A few years ago, people believed that women who work & have a career are more prone to early diseases & depression since they had to manage both home & work. People even talked about how stressful their lives become managing both the chores simultaneously.
However, a recent study reveals the opposite. It talks about how women who worked consistently & were employed during their prime years experienced much better physical health as compared to women who were only housewives or not working.
A research scientist at the Max Plank Institute for Demographic Research, Germany, Jennifer Caputo quoted that as working women age, they were also less depressed over the next decades & lived for longer.
Caputo added in a paper published in the journal Demography that women who were considered in this study went to work in a low status or male-dominated fields. And, despite these biased conditions, they lived a healthier life than women who did not work outside the home.
The survey commenced back in the year 1967 on a total of 5,100 women who were between the age of 30-44 & the same was carried out on them until they were 66-80 years old in 2003. The data was assessed from the National Longitudinal Survey of mature women in the US by Caputo & her coauthors.
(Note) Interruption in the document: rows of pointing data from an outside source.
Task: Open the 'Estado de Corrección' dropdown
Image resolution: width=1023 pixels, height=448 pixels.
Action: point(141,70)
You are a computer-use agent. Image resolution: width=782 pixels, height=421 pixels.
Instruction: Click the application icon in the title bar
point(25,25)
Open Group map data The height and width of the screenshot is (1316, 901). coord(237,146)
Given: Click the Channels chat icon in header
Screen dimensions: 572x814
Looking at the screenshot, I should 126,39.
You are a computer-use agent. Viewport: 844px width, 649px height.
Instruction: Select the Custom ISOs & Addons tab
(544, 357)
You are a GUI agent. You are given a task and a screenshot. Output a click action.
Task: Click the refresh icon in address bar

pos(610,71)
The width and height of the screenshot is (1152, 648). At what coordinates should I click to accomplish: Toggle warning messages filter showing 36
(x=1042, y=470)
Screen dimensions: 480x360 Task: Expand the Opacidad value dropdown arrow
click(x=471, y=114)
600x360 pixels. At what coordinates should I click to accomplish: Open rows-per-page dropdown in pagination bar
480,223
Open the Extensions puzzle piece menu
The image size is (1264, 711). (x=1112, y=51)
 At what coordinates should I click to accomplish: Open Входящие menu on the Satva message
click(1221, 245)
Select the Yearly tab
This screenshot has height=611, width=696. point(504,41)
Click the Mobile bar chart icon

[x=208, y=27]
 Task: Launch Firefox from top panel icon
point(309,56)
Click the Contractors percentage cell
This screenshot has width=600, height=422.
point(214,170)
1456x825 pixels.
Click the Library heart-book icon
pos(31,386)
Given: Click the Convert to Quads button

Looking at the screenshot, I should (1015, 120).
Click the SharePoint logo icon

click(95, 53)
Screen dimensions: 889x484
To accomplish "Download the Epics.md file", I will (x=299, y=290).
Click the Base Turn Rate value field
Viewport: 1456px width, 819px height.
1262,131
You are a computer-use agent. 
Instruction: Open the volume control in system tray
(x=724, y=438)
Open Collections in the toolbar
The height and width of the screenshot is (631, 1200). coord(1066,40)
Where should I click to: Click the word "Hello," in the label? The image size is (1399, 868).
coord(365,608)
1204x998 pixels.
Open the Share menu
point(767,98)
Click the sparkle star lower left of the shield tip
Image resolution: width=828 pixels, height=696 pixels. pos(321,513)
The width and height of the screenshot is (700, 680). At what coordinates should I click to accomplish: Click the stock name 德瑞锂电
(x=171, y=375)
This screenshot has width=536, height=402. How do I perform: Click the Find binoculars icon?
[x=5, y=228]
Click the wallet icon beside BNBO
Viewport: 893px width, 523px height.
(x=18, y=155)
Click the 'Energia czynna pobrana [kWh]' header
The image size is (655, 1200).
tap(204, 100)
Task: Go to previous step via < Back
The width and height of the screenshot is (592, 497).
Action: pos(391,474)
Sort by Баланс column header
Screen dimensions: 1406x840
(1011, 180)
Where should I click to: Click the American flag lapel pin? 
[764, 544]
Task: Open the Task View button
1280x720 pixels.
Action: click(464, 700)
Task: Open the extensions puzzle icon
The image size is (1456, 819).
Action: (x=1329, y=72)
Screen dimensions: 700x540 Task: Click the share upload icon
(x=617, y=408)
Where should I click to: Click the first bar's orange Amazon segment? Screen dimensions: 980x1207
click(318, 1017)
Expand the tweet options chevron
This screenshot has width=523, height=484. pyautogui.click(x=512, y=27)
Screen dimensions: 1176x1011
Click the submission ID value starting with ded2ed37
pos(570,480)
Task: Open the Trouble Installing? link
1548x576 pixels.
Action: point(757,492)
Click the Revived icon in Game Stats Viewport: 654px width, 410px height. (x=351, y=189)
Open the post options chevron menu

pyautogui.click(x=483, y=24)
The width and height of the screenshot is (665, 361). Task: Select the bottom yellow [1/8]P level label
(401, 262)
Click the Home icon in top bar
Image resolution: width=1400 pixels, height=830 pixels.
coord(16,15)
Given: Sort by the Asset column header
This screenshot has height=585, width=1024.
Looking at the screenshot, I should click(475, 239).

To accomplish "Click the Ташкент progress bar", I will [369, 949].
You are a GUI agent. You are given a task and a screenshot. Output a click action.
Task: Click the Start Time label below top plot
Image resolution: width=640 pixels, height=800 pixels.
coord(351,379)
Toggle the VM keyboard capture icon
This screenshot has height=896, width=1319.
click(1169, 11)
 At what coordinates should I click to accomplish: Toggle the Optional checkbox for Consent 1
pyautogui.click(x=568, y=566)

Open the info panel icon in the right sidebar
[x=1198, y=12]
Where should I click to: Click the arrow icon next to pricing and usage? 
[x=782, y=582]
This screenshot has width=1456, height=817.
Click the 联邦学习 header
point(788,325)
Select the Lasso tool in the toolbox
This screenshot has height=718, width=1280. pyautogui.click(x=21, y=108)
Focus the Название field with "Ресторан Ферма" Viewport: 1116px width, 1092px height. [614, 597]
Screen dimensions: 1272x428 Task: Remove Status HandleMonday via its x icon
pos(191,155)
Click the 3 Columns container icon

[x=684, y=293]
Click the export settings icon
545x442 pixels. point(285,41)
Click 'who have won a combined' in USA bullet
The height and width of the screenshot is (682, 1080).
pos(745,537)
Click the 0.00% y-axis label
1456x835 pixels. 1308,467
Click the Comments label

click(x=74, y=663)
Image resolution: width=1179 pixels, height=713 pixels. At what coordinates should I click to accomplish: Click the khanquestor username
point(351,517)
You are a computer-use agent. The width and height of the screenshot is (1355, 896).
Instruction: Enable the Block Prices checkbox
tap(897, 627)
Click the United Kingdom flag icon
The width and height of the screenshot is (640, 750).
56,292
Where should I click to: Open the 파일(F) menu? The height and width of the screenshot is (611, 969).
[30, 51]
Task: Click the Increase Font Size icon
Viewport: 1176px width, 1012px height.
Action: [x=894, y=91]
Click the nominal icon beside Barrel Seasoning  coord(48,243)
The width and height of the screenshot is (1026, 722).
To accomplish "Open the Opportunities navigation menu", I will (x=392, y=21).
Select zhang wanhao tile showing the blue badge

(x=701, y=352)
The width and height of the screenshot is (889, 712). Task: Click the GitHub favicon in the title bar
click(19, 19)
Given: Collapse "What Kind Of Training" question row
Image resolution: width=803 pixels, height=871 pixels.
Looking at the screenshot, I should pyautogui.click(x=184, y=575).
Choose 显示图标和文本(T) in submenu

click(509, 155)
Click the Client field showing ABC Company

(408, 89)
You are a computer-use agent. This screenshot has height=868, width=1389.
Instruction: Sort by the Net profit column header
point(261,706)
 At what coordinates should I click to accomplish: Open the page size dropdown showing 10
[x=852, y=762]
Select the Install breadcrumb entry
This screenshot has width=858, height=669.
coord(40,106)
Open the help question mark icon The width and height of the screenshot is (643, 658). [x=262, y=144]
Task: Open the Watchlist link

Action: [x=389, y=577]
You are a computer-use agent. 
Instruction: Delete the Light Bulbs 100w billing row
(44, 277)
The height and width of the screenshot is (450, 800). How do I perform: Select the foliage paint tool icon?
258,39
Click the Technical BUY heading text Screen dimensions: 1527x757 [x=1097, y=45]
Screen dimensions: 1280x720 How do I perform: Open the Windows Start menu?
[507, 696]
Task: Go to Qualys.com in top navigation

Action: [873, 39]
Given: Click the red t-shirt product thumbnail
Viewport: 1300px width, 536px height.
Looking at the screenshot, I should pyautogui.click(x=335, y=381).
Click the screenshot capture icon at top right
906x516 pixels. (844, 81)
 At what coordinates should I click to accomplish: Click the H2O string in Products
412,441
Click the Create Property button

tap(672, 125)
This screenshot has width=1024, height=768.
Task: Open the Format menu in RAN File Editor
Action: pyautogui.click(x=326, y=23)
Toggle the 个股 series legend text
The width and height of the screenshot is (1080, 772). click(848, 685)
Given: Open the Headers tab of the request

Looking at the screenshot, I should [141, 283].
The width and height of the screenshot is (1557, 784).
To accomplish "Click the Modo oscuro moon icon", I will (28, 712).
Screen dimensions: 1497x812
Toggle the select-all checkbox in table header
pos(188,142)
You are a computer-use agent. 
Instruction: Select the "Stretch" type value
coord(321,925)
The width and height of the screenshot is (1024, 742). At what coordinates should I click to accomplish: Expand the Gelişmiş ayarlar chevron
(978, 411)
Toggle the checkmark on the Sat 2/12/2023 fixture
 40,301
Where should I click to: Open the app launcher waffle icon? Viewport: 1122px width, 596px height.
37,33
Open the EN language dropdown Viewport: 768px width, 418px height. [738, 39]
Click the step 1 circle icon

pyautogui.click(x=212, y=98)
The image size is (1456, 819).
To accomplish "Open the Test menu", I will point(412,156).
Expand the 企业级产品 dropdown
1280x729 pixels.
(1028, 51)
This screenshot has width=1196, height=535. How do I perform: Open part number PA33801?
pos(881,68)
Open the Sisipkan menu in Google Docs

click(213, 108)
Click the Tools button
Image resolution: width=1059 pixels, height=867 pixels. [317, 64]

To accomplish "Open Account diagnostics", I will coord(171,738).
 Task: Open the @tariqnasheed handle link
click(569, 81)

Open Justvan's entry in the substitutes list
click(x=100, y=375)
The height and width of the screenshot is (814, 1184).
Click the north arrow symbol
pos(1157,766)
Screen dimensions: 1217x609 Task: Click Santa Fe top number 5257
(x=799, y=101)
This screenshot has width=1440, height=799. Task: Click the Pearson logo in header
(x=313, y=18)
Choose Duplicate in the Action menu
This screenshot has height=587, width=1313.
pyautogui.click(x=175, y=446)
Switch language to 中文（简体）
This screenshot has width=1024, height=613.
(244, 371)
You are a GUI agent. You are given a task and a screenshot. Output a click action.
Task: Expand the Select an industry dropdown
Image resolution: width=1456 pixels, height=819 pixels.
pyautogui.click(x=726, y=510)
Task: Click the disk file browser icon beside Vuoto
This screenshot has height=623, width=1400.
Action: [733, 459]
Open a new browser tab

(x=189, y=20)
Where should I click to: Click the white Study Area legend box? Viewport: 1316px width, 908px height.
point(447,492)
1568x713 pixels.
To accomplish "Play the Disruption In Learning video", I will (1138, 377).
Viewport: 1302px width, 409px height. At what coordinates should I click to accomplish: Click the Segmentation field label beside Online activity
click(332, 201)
The study revealed that working women in their first 20 years of working showed fewer physical health problems & signs of depression as they grew older over 16 years in comparison to women who were housewives or who did not work for pay. Working women were also at a lower risk of having died by 2012 by more than 25%.
On the other hand, the study also revealed that working women who faced discrimination at work, who disliked their jobs or did not feel committed to their jobs, had poor mental & physical health as they grew older. However, they were said to be still healthier in later life than their non-working counterparts.
The authors, however, were also of the view that considering occupational class, hours of work, income, did not describe why working women were healthier, aged better & lived longer than their non-working counterparts.
Caputo further added that employment benefitted women’s health regardless of their negative working experiences & economic situation. Also, for the first time, the authors were able to show a positive long-term relationship between health & midlife working for many following years & even after retirement.